Y la prueba de que en las leyes actuales no hay medios de gobernar, y de que no ya en las leyes actuales, sino en la anterior que dio por medio de un decreto el señor Sagasta (aunque aquélla contenía muchos más principios de gobierno que contiene la ley actual), no existen medios bastantes para gobernar, se halla en que no se ha gobernado jamás con ella; en que ahora mismo existen ayuntamientos nombrados por el Gobierno en muchas poblaciones y en muchas capitales, incluso la de mi provincia, en lugar de estar nombrados, como debieran estarlo, por sufragio universal. Saltando por encima de la ley, a cualquier alarma ha habido que disolver los ayuntamientos contra las prescripciones directas y concretas de aquélla, nombrando otros en su lugar no menos ilegalmente.
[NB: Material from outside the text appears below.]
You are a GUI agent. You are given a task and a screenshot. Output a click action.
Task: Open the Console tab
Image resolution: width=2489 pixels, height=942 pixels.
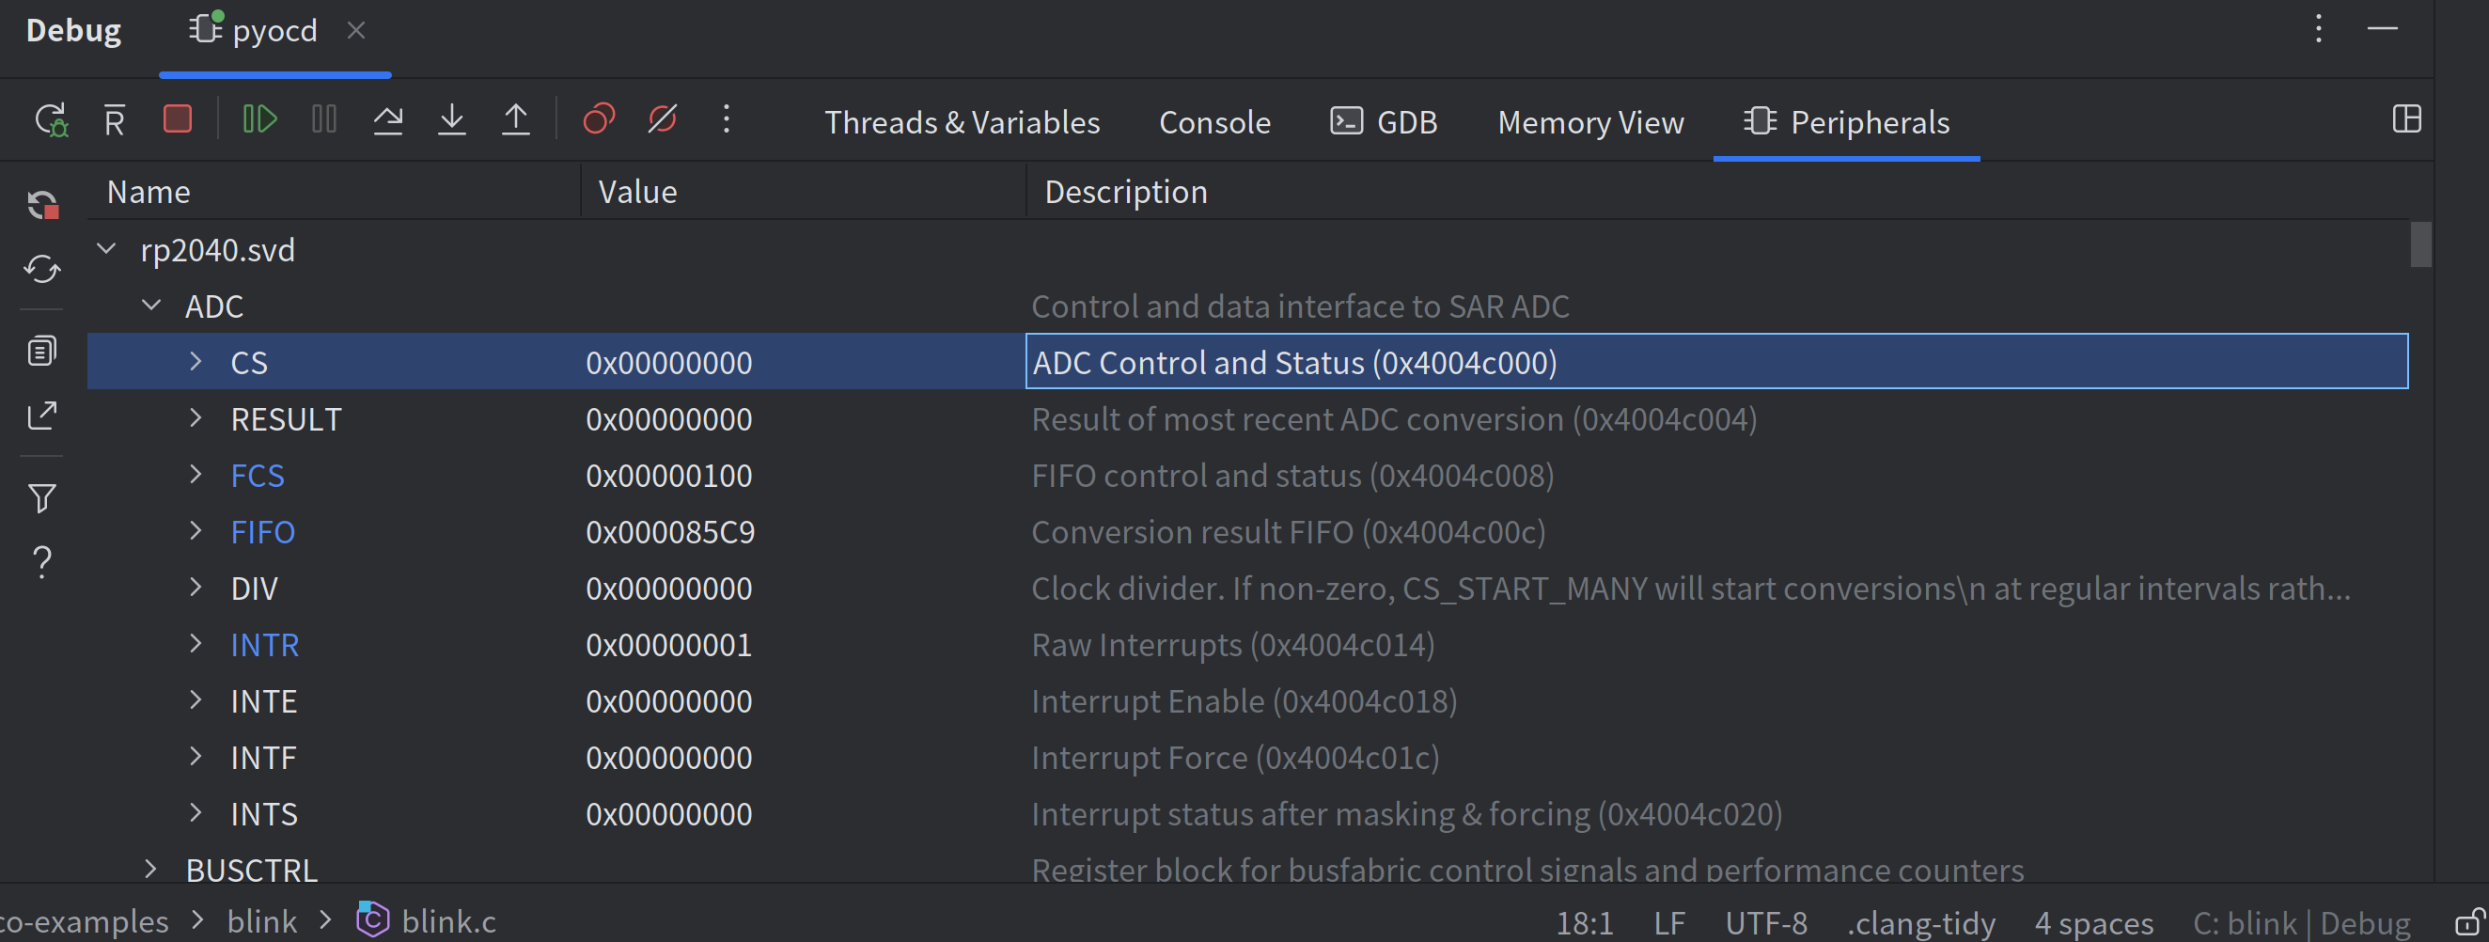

Por ventura, ¿han hecho esto los Ministros de la Gobernación por su gusto? No; los Ministros de la Gobernación, a quienes como tales Ministros de la Gobernación, llamados a salvar el orden social, yo aplaudo, así como los censuro en concepto de legisladores por consentir en leyes de tal género inútiles o perturbadoras, lo han hecho porque no tenían más remedio que hacerlo. No nos equivoquemos, señores: ese estado va a ser el estado normal; porque, dado que la ley no da ninguna intervención al Gobierno en el nombramiento de sus representantes en los pueblos; dado que la ley no le da bastantes facultades para corregirlos y hacerlos obedientes; dado que la ley no da a los gobernadores medios discrecionales para ejercitar sus funciones de alta policía, como los había en la ley del señor Sagasta y en las anteriores; dado que la ley admite que los ayuntamientos y los alcaldes sean independientes, no ya en materias administrativas, que eso lo acepto yo desde luego, sino también en materias políticas, por fuerza hemos de vivir constantemente en este punto bajo el régimen de la arbitrariedad. Y como la arbitrariedad es el enemigo más grande de la libertad; y como la arbitrariedad encuentra siempre enfrente de sí la violencia de las oposiciones; y como la arbitrariedad es mantener al país en un estado de revolución permanente, por eso digo que un Rey, jefe del poder ejecutivo, obligado a no poder vivir más que con el régimen de la arbitrariedad, no puede traer paz ni sosiego ni prosperidad ninguna, sino aumentar quizá las perturbaciones. De aquí que haya dado yo importancia a esta materia al demostrar que por ahora poco debíamos esperar de la cesación de la interinidad, ni del simple nombramiento de un nuevo Rey.

No me parece tener que decir más, ni que el señor Ríos Rosas me haya atribuido ningún otro concepto que deba rectificar sin abusar inútilmente de la paciencia de la Cámara.